Stated goal
Format the data below, from its first line through the line containing "point(161,24)", as a Markdown table with the columns Row and Line. Number each row and leave out blank lines.
--- start ---
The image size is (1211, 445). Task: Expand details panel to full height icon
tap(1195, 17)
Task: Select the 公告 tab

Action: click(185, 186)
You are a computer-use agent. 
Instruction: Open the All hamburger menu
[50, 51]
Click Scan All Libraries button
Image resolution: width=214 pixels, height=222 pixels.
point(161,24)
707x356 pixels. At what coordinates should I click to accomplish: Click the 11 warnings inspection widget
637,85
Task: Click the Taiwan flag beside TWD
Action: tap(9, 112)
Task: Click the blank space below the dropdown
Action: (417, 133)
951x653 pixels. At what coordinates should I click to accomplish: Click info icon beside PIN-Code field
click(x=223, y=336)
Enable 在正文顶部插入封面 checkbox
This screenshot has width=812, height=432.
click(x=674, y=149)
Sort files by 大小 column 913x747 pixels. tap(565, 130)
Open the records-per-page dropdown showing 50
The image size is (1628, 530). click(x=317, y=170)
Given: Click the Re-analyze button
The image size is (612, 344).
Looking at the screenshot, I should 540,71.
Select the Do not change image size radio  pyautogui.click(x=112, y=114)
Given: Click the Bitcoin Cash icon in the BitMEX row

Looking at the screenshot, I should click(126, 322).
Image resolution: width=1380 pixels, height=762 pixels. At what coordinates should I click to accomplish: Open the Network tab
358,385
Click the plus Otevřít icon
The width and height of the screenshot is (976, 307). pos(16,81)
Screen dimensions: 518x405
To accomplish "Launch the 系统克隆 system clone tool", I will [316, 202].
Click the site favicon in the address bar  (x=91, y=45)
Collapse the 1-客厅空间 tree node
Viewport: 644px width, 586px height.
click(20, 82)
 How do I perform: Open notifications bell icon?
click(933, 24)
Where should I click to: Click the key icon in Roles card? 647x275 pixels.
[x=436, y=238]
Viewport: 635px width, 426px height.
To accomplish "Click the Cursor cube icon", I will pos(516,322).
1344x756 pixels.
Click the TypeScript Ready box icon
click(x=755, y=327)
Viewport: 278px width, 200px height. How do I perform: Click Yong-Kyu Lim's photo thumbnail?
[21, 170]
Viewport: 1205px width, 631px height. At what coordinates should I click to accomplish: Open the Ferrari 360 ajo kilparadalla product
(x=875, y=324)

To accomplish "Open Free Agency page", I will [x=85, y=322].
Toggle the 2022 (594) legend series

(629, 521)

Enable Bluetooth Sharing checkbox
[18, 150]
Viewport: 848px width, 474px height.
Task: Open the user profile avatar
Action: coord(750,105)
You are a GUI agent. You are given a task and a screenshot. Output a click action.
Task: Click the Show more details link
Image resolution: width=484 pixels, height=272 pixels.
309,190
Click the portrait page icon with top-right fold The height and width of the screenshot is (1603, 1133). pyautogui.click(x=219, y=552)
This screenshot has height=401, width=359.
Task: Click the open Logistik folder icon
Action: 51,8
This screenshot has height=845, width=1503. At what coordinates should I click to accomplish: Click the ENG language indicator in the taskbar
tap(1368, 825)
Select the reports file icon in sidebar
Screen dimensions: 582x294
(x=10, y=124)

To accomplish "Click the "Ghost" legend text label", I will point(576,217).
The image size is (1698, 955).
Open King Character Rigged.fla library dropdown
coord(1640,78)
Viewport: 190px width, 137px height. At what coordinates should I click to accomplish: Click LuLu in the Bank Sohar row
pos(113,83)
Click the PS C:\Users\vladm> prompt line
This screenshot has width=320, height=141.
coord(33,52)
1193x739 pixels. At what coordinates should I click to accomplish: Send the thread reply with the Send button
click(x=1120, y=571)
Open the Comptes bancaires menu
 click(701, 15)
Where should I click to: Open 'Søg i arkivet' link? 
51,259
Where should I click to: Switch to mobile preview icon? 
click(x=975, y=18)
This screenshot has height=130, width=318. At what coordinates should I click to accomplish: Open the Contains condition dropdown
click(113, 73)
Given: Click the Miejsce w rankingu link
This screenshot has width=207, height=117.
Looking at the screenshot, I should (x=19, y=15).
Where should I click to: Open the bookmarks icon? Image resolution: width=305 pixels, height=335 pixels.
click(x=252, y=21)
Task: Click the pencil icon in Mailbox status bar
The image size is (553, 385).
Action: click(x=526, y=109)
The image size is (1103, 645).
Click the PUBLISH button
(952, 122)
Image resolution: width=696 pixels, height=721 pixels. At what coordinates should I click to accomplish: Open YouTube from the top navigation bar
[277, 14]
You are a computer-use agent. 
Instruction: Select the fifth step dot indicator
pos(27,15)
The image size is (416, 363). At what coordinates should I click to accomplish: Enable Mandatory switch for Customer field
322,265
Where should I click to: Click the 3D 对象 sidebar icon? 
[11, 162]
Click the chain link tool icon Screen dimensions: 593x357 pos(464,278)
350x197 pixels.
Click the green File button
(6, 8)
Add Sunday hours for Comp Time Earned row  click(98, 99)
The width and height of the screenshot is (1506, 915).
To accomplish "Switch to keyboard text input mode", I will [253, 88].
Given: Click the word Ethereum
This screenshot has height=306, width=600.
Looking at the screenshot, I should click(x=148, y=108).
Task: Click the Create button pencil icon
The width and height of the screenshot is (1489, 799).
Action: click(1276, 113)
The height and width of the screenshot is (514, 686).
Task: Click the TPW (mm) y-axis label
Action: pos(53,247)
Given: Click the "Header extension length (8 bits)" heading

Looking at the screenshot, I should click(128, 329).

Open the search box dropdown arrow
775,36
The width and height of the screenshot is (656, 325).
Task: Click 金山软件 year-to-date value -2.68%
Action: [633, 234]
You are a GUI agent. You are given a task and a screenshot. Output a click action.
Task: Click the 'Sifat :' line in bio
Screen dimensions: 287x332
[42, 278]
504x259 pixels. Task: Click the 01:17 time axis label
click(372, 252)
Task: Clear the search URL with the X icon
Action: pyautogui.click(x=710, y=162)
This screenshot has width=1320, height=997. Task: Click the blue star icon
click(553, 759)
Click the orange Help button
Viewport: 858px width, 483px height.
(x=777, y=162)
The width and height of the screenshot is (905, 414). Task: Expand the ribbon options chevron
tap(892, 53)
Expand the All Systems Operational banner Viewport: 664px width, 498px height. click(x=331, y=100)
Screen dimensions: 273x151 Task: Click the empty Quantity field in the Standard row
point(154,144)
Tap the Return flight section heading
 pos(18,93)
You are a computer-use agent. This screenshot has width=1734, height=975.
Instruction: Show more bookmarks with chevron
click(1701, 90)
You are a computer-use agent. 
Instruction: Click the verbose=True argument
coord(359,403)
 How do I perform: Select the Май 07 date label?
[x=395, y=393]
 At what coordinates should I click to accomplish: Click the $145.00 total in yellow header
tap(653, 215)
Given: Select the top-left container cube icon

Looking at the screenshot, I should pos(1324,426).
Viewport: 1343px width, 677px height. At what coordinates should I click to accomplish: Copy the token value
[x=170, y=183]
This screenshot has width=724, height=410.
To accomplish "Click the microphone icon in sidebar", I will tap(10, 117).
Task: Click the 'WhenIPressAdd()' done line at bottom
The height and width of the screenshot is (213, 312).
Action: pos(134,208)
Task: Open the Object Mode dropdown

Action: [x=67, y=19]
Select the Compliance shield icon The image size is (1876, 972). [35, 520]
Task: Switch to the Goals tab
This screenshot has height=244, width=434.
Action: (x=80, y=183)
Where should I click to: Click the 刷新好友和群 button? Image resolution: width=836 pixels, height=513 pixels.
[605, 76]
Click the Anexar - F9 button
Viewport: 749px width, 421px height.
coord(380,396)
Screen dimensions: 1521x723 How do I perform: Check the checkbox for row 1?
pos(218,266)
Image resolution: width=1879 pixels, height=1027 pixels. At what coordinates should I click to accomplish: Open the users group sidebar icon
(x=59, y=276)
--- end ---
Task answer
| Row | Line |
|---|---|
| 1 | The image size is (1211, 445). Task: Expand details panel to full height icon |
| 2 | tap(1195, 17) |
| 3 | Task: Select the 公告 tab |
| 4 | Action: click(185, 186) |
| 5 | You are a computer-use agent.  |
| 6 | Instruction: Open the All hamburger menu |
| 7 | [50, 51] |
| 8 | Click Scan All Libraries button |
| 9 | Image resolution: width=214 pixels, height=222 pixels. |
| 10 | point(161,24) |